**Data to examine**

☆ ☆ ☆ ☆ ☆

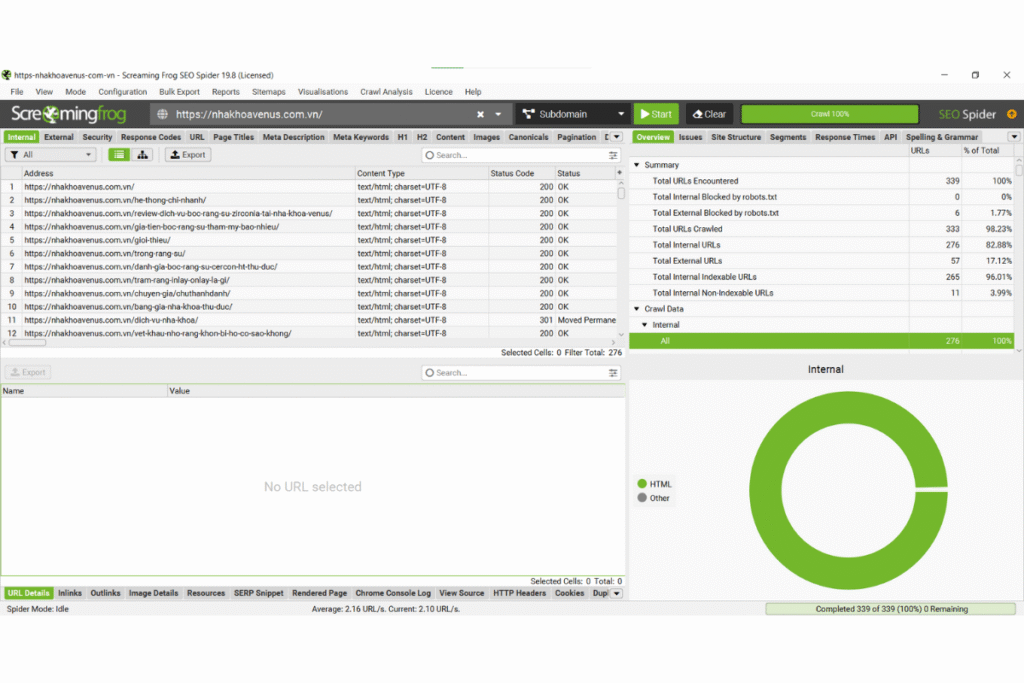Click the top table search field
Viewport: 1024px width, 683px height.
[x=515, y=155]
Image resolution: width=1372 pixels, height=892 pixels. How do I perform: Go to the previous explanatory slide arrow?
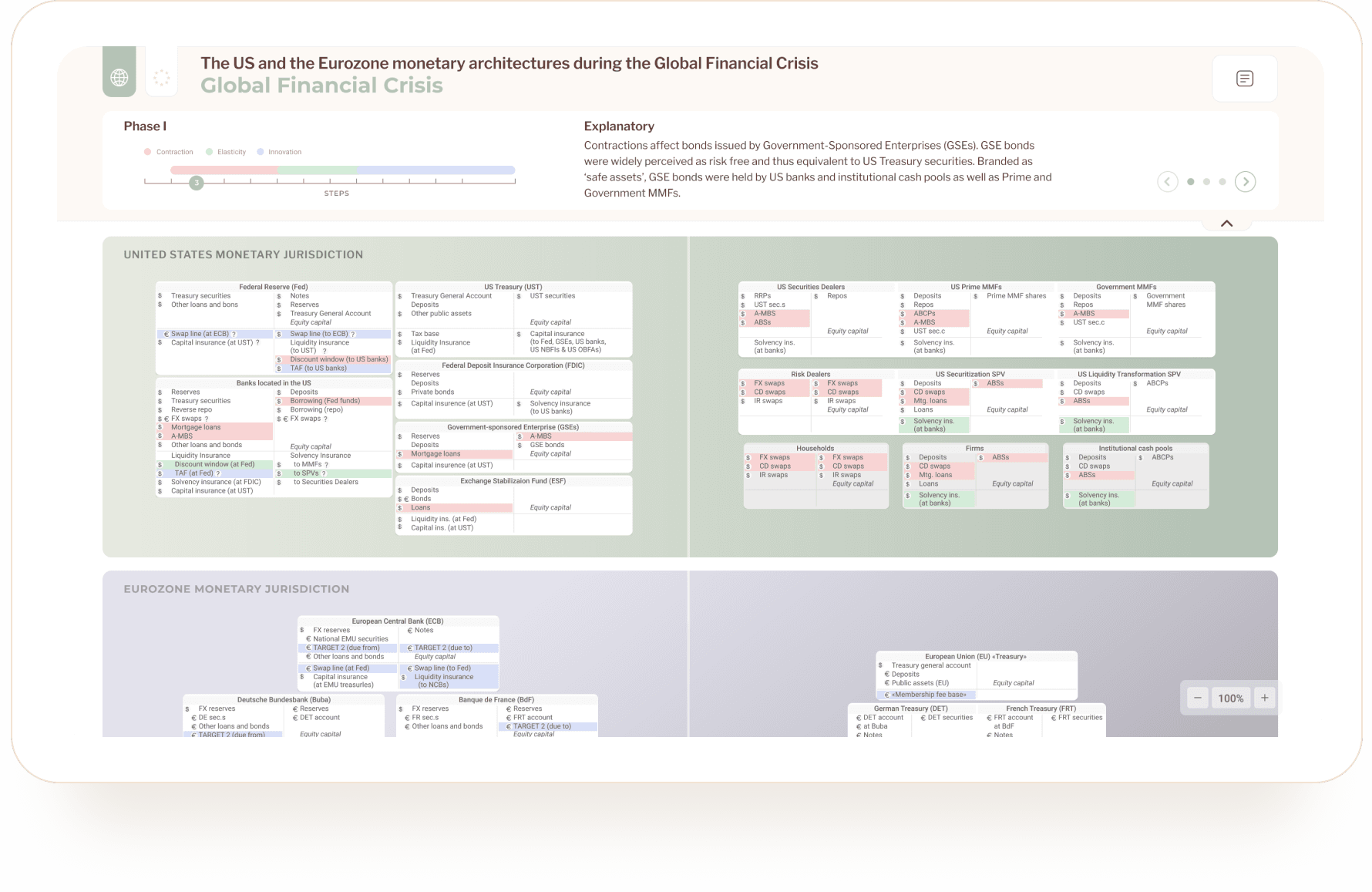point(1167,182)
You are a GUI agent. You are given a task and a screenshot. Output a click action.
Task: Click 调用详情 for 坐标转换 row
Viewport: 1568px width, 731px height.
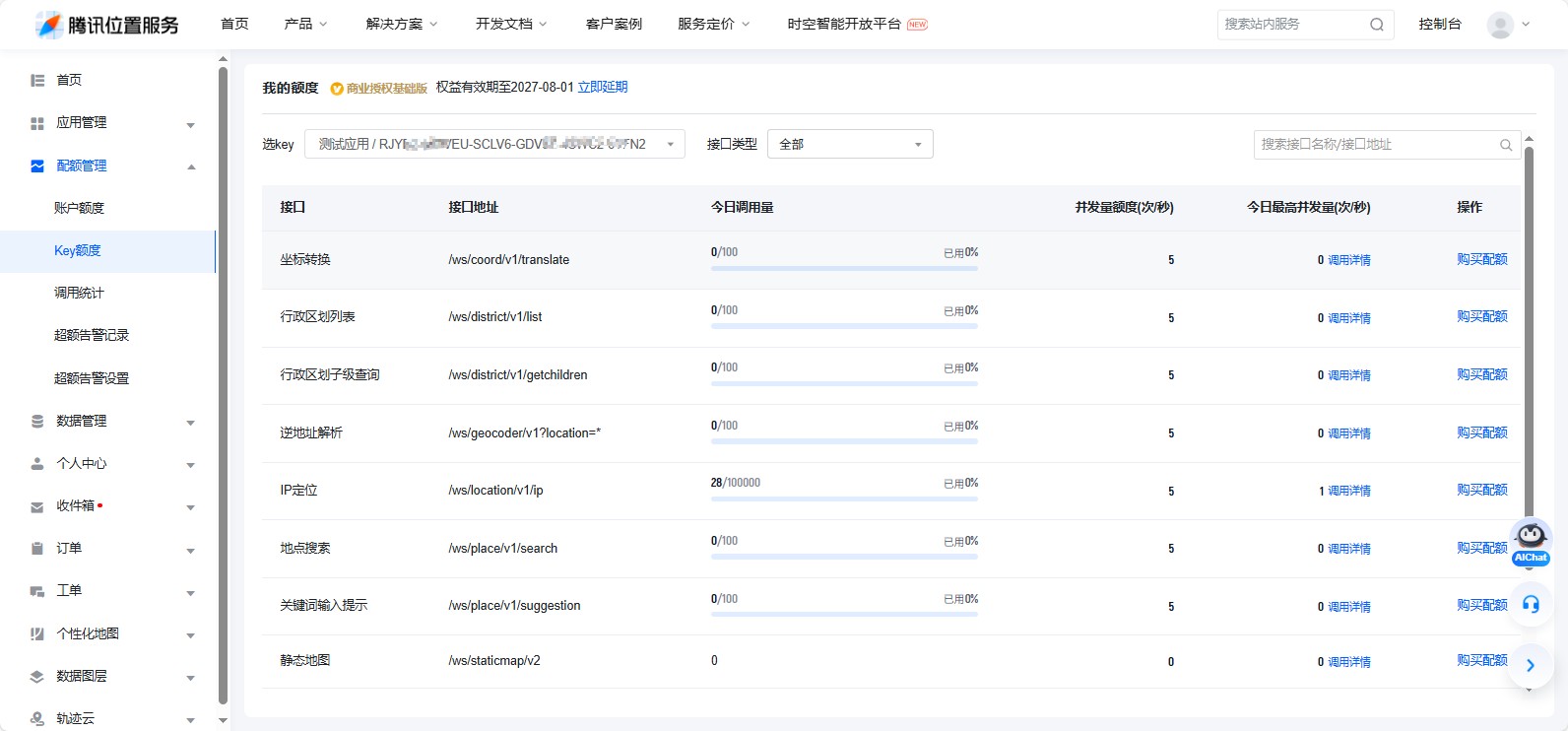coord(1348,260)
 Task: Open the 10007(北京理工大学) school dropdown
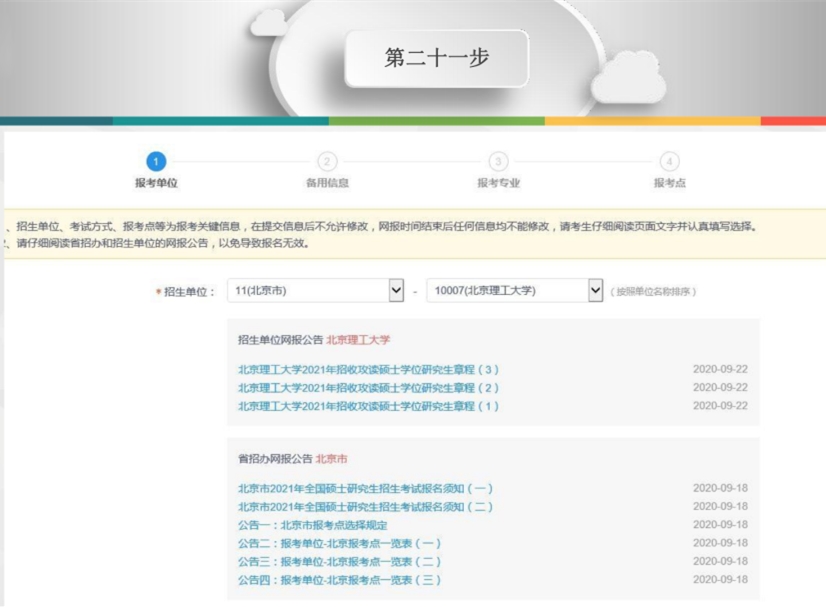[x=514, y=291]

☆ ☆ ☆ ☆ ☆

Exactly the lines from the one containing "Viewport: 1568px width, 731px height." through the end of the data above: repeat those, both ends included, and nothing else. Skip the pictures.

Viewport: 1568px width, 731px height.
coord(1348,260)
 Task: Open the 10007(北京理工大学) school dropdown
[x=514, y=291]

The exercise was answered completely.